Permukiman Qiongzong dikelilingi pegunungan, bagian atasnya selalu diselimuti kabut tipis, samar dan menipu pandangan, membuat segalanya tampak tak nyata. Di halaman Yu Jin, pepohonan tumbuh rimbun, bunga-bunga langka bermekaran. Dinding yang mengelilingi halaman dibangun bergelombang naik turun, sementara di tengah-tengah terdapat tumpukan batu gunung dengan air terjun kecil mengalir, membentuk riak di kolam di bawahnya.

Ia melangkah menyusuri koridor yang berliku, sinar matahari pagi perlahan tertutup oleh balok-balok atap, udara menjadi semakin lembap dan suram. Semakin dekat ke pusat permukiman, bau anyir darah yang manis semakin tajam, mengalahkan aroma segar dan samar dari luar.

Aula utama permukiman Qiongzong, beratap kaca warna-warni bak istana kerajaan, tampak megah dan berwibawa dari luar. Pintu masuknya terbuat dari tembaga berwarna keemasan, di atasnya tergantung papan nama dari kayu nanmu berurat emas berwarna hitam, bertuliskan “Qiongzong” dengan ukiran burung dan naga yang berterbangan.

Andai tak tahu bahwa di dalamnya terdapat sarang serigala dan harimau, pendatang baru pasti akan terpesona oleh kemewahannya. Para penjaga di depan aula utama kini bahkan sedikit menundukkan badan saat melihat Tan Yin. Ketika ia melangkah melewati ambang pintu, matanya langsung tertuju pada Yu Jin yang duduk di singgasana bermotif harimau emas.

Pria itu tampak santai, bersandar pada kursi, siku bertumpu pada tongkat giok, ujung jari yang panjang menyentuh keningnya, matanya setengah terpejam, seluruh tubuhnya memancarkan aura tenang dan tak terganggu. Mungkin karena menyadari kedatangan Tan Yin, barulah ia perlahan membuka matanya dan mengarahkan pandangan ke arahnya.

Sudut bibir Yu Jin terangkat membentuk senyum tipis yang dingin. Ia melirik sekilas pada salah satu penjaga, yang kemudian segera bergegas ke sisi aula. Hari ini, aula utama lebih dipenuhi aroma darah dibanding saat pertama kali Tan Yin datang, namun ia tak melihat ada tawanan di sekeliling.

Tan Yin sedang melamun ketika ujung kakinya menendang sesuatu yang keras. Ia kaget dan menunduk, mendapati sebuah kepala pucat bersimbah darah, masih mengenakan helm penjaga istana, entah sejak kapan telah menggelinding ke samping kakinya.

Seluruh tubuhnya seakan dialiri darah dingin, ia menjerit ketakutan, melangkah mundur terhuyung-huyung, lalu tersandung sesuatu lagi. Tangannya tanpa sengaja menyentuh tubuh tanpa kepala lainnya. Seketika itu juga, bibir Tan Yin memucat, napasnya seolah terhenti.

Hanya setelah pria di atas panggung tertawa terbahak-bahak, Tan Yin sejenak sadar dari keterkejutannya.

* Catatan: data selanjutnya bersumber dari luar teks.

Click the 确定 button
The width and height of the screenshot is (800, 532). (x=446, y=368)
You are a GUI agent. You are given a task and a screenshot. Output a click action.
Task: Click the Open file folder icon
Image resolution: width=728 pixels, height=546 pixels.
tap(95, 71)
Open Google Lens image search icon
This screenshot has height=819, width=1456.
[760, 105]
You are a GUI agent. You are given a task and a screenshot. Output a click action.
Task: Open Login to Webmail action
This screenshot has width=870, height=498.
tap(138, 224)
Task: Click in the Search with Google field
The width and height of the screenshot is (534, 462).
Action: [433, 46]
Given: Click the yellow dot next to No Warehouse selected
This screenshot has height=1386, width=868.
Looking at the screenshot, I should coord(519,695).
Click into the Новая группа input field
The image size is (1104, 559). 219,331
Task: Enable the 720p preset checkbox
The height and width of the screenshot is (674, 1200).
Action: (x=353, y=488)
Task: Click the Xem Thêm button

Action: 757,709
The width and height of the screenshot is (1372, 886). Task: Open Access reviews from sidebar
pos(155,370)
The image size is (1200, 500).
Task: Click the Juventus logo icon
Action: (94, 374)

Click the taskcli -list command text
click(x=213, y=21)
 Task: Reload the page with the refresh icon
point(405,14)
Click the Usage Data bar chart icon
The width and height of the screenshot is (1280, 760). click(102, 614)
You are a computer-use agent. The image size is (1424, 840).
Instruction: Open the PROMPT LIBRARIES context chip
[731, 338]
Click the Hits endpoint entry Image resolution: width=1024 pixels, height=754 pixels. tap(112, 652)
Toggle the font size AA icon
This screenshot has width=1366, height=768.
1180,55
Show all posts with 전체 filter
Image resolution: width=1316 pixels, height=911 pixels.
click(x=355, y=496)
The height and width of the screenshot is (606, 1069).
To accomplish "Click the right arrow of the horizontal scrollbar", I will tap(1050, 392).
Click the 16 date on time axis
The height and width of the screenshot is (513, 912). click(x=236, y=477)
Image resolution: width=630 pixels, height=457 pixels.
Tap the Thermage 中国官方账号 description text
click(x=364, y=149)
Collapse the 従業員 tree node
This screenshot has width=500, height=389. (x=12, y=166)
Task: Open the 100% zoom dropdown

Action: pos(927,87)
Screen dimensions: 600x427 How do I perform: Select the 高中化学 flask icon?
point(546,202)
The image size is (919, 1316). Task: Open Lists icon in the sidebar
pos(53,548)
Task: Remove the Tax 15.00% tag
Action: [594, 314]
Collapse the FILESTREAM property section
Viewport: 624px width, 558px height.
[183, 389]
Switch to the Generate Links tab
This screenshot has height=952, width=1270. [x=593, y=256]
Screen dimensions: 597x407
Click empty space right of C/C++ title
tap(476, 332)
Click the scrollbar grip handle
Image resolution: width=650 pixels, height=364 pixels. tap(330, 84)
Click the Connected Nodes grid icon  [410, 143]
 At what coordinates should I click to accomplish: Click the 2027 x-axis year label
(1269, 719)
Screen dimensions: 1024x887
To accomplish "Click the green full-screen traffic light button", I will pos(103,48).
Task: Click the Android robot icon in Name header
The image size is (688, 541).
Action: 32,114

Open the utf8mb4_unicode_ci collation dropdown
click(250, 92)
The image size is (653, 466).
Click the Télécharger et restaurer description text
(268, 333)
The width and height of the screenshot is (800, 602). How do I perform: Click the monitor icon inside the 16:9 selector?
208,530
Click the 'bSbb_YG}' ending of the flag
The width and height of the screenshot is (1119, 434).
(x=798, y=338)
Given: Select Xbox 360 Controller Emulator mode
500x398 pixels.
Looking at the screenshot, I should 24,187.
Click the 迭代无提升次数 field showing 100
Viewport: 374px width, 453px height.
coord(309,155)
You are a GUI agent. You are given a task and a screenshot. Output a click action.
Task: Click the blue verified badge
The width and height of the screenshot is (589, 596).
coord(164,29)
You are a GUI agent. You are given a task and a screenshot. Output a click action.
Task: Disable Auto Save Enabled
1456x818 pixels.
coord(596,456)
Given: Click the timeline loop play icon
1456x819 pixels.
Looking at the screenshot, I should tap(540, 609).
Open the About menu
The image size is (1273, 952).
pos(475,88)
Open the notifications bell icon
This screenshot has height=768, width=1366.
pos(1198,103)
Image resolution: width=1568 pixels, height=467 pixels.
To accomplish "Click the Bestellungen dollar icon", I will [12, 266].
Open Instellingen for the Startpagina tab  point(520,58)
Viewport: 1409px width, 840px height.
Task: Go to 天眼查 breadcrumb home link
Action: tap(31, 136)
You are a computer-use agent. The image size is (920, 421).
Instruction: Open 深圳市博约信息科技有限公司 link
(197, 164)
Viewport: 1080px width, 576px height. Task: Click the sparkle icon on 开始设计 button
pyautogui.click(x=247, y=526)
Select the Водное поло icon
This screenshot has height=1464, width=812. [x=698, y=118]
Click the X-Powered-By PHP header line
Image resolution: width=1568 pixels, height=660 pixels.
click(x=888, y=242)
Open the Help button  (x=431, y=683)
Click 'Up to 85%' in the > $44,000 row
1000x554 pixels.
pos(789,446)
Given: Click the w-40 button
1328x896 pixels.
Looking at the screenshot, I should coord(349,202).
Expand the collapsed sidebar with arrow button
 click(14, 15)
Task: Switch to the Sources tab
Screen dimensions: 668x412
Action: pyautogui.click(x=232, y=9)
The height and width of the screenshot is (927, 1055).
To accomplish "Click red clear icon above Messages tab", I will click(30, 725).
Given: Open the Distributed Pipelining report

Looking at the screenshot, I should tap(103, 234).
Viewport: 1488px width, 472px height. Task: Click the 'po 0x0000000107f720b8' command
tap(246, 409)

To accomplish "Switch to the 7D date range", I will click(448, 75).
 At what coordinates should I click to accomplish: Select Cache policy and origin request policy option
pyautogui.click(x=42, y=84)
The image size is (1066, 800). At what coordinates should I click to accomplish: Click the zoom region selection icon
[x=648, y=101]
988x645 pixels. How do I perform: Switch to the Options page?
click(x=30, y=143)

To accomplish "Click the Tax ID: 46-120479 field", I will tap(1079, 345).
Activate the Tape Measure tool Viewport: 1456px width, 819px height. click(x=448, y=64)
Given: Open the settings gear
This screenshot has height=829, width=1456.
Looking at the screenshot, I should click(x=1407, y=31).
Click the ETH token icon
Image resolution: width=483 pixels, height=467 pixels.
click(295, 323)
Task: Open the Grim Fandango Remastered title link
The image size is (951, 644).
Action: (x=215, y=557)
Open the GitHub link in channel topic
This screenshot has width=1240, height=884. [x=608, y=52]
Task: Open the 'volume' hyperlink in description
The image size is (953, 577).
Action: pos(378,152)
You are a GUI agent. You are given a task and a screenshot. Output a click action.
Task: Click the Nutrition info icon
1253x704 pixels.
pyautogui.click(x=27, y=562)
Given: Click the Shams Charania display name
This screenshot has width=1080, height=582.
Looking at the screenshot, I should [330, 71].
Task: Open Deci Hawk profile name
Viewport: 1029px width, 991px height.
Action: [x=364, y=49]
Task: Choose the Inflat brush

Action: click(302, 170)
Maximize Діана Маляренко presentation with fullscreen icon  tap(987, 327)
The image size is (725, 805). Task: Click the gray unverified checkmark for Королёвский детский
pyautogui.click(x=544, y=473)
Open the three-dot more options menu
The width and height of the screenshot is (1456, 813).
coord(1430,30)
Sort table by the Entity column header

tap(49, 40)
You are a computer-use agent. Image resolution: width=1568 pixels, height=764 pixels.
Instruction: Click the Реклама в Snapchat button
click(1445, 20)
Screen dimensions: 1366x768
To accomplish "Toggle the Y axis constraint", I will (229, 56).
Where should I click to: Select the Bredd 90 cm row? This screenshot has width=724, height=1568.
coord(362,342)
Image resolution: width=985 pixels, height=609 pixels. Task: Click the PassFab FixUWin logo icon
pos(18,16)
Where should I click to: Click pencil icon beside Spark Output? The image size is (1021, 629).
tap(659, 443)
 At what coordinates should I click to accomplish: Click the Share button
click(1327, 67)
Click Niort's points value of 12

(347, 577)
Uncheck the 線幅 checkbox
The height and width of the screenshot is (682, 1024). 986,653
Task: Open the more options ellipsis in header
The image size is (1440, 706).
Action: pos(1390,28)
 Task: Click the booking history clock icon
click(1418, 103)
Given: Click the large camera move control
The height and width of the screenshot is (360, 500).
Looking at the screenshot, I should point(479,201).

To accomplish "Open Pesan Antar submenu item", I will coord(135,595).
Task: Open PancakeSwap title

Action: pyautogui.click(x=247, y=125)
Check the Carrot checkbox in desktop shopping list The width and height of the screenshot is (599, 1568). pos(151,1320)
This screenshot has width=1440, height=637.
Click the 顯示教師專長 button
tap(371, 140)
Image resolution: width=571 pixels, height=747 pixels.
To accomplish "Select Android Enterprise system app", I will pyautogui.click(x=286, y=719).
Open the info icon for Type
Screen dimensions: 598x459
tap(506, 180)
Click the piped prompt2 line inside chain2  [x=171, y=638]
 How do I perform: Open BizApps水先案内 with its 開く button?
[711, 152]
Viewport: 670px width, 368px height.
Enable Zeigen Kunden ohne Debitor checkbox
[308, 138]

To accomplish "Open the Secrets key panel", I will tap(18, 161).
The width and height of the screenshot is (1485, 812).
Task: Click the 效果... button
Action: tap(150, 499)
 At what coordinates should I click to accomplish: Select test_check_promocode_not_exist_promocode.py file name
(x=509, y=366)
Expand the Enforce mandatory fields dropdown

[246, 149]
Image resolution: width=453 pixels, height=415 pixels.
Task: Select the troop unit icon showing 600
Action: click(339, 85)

Yu Jin berdiri, menepuk-nepuk jubahnya seolah membersihkan debu yang tak ada, lalu perlahan melangkah ke arahnya. Ia berhenti tepat di hadapan Tan Yin, menendang kepala di lantai ke samping, lalu dengan sikap acuh membuka telapak tangan ke arah Tan Yin, seolah hendak menolongnya berdiri.

Tan Yin tak bisa menebak apa yang sebenarnya ingin dilihat pria itu dari dirinya. Setelah ragu sejenak, ia akhirnya mengulurkan tangannya. Namun entah karena tak sabar atau alasan lain, Yu Jin mengganti tangan dan kembali mengulurkan ke depan Tan Yin.

Saat telapak tangan mereka bersentuhan, Tan Yin merasa menyentuh sesuatu yang dingin dan basah. Yu Jin menyelipkan benda itu di antara jari-jarinya, memintanya membungkusnya rapat sebelum menarik kembali tangannya.

Tan Yin menarik tangan dan membuka telapak, mendapati sepotong jari terputus, dengan tanda khusus penjaga istana ibu kota yang terukir di atasnya.

“Ah—!” Tan Yin menjerit ketakutan, tangannya gemetar hingga menjatuhkan benda itu.

Senyum mengejek nan haus darah terlukis di bibir Yu Jin. “Kenapa? Rekanmu telah menempuh perjalanan jauh ke sini, tak ingin menyapa mereka untuk terakhir kali?”